■ **Instructions to follow**: List each line of the data that holds the word "agent".

■ **Data supplied**:

☆ ☆ ☆ ☆ ☆

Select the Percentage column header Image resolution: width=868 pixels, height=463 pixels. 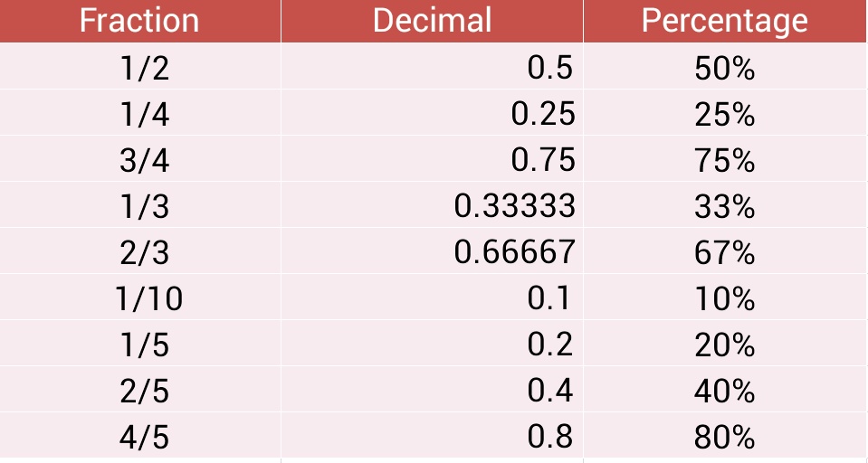(x=725, y=21)
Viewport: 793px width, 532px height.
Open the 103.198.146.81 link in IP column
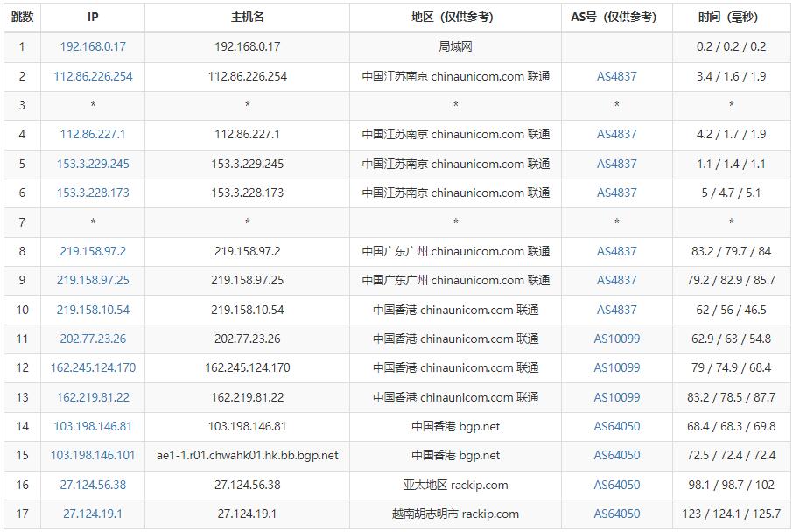93,426
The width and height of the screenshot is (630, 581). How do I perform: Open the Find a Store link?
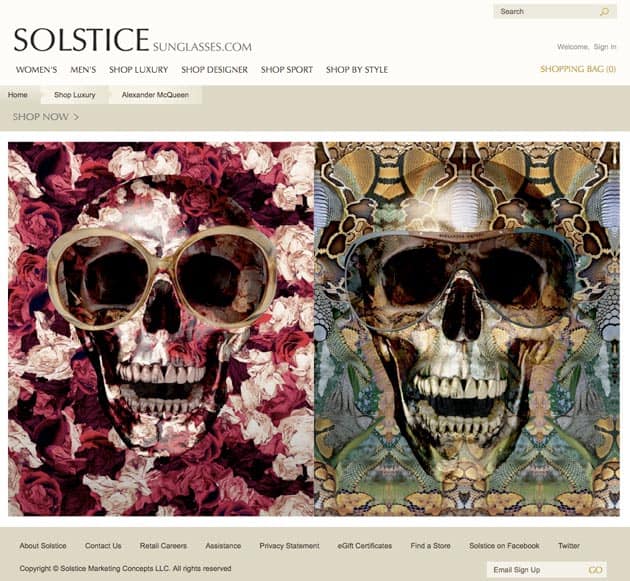430,546
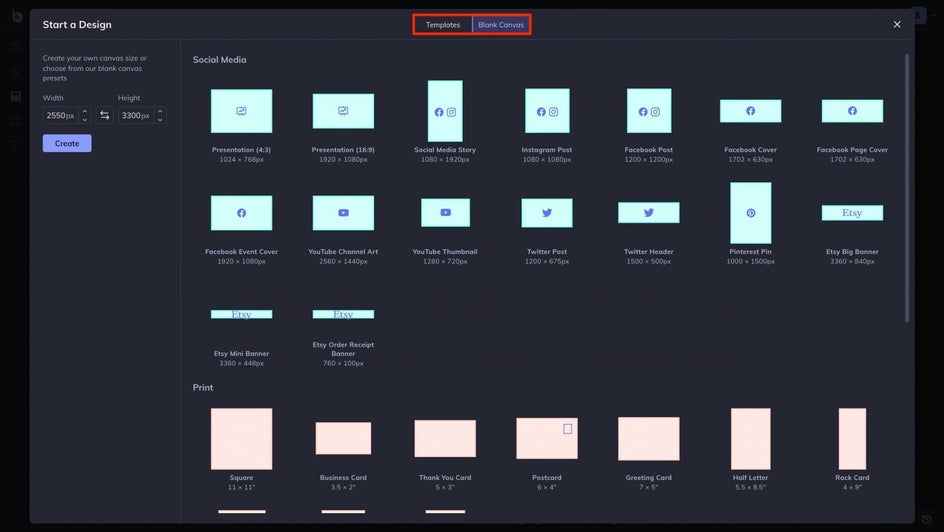This screenshot has height=532, width=944.
Task: Switch to the Blank Canvas tab
Action: 501,25
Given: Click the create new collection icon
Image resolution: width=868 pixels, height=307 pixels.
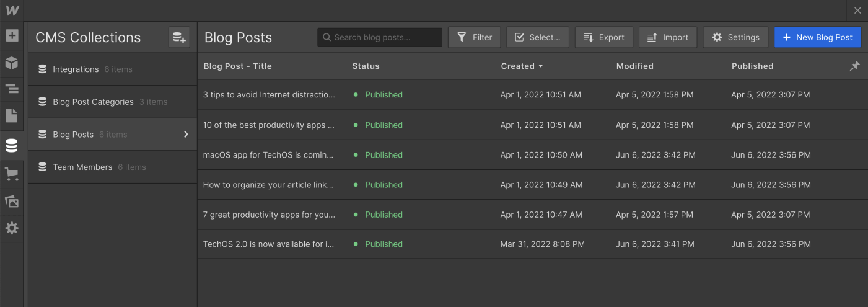Looking at the screenshot, I should (x=179, y=37).
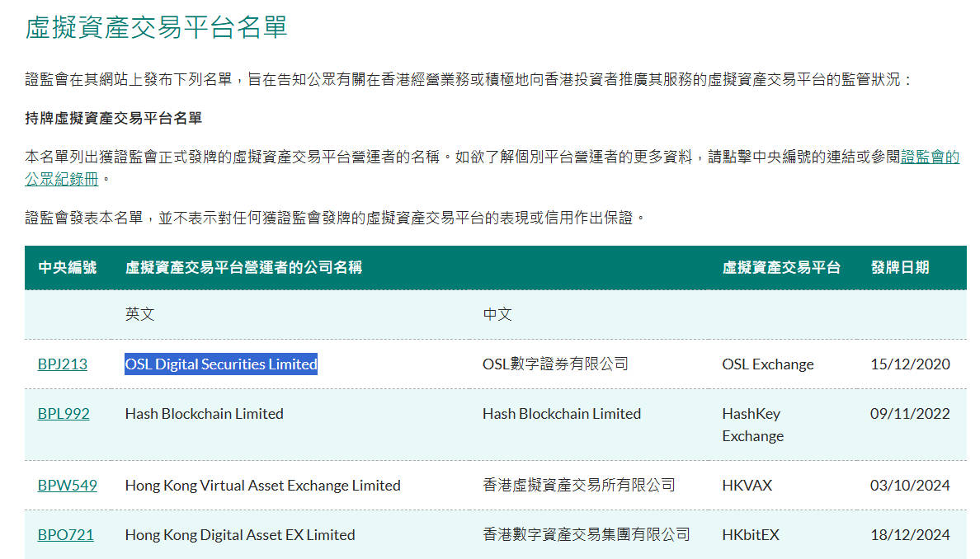Click the 虛擬資產交易平台 platform column header
980x559 pixels.
(x=780, y=267)
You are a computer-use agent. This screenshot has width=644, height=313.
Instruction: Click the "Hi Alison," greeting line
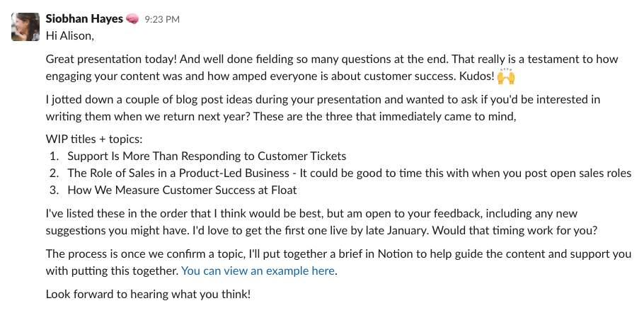tap(69, 35)
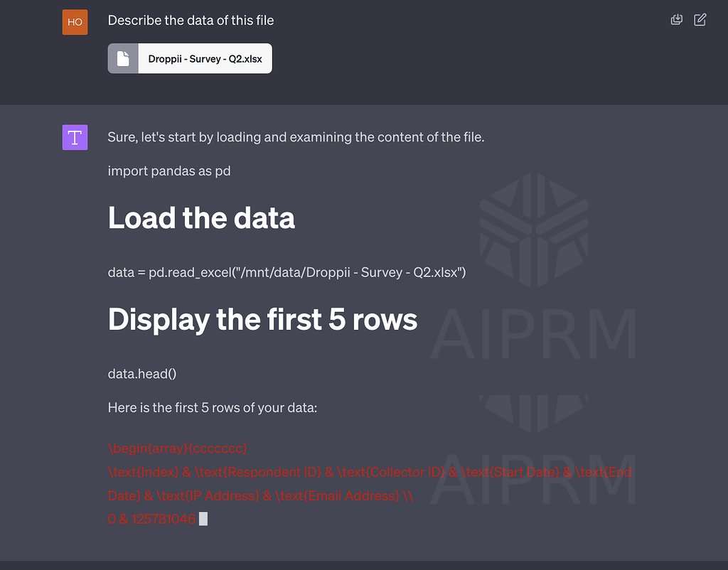Click the prompt text 'Describe the data of this file'
Viewport: 728px width, 570px height.
pos(191,21)
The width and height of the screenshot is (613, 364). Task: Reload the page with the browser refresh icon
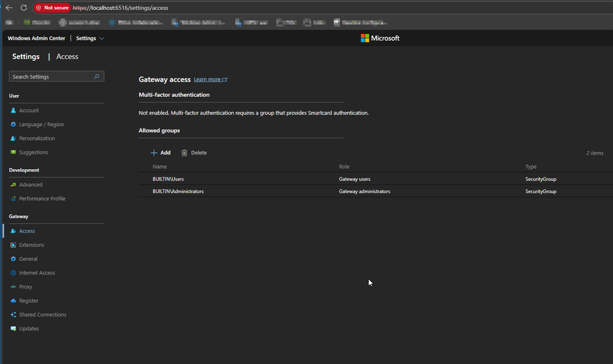(24, 8)
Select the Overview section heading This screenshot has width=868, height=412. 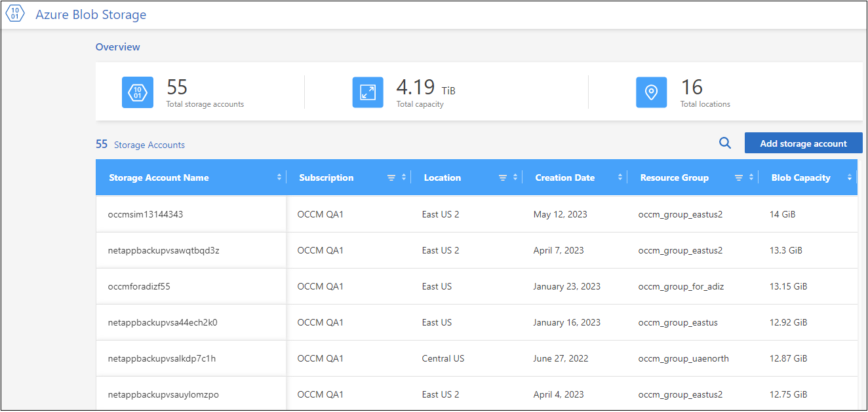pos(118,47)
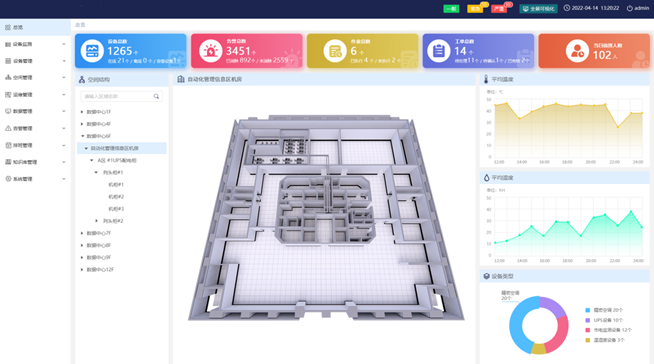The width and height of the screenshot is (654, 364).
Task: Expand the 数据中心1F tree node
Action: 82,112
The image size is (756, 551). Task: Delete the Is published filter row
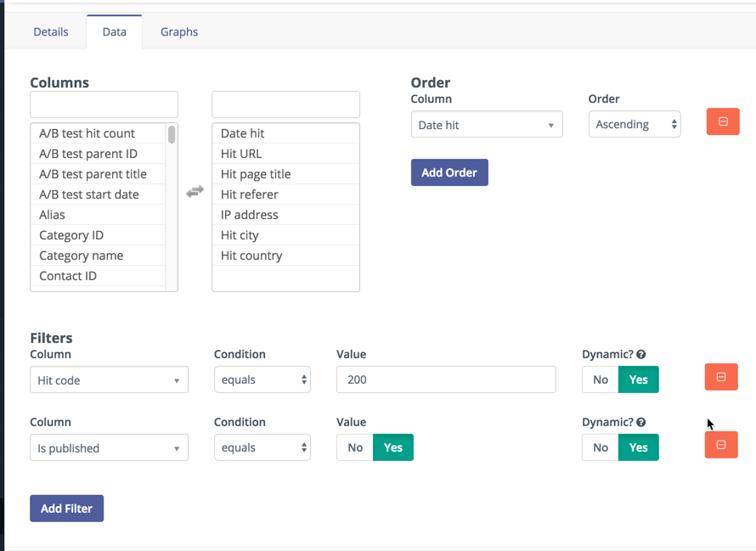pyautogui.click(x=721, y=445)
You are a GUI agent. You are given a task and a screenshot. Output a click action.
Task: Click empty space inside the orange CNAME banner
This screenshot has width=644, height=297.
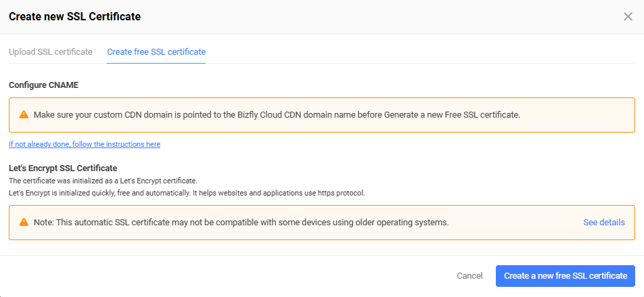(575, 115)

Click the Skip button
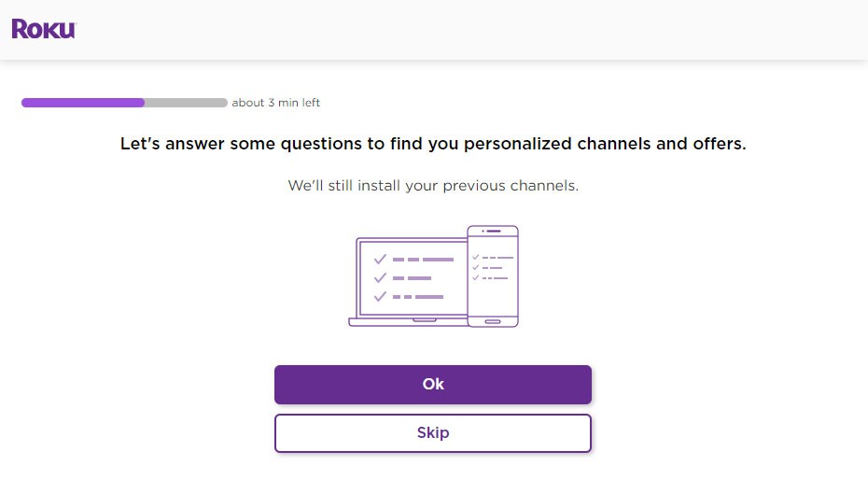click(x=433, y=433)
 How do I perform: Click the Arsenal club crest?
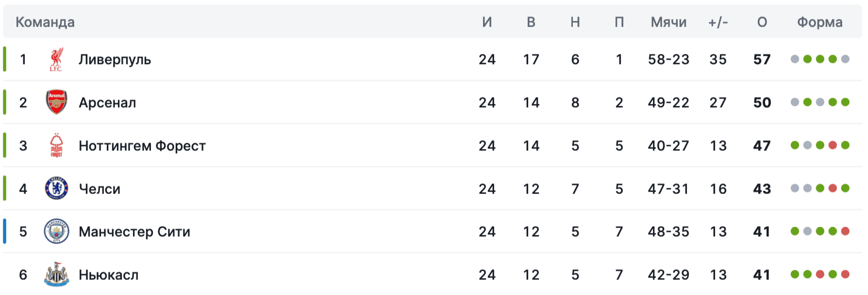click(x=56, y=102)
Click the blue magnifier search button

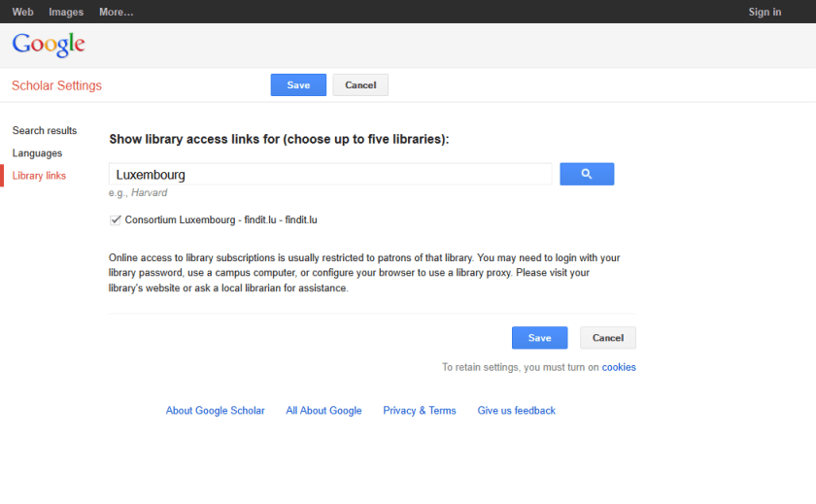coord(587,174)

☆ ☆ ☆ ☆ ☆

■ **Completed exercise**:
You are a computer-use agent. This screenshot has width=644, height=313.
You are a GUI agent. You are given a task and a screenshot. Output a click action.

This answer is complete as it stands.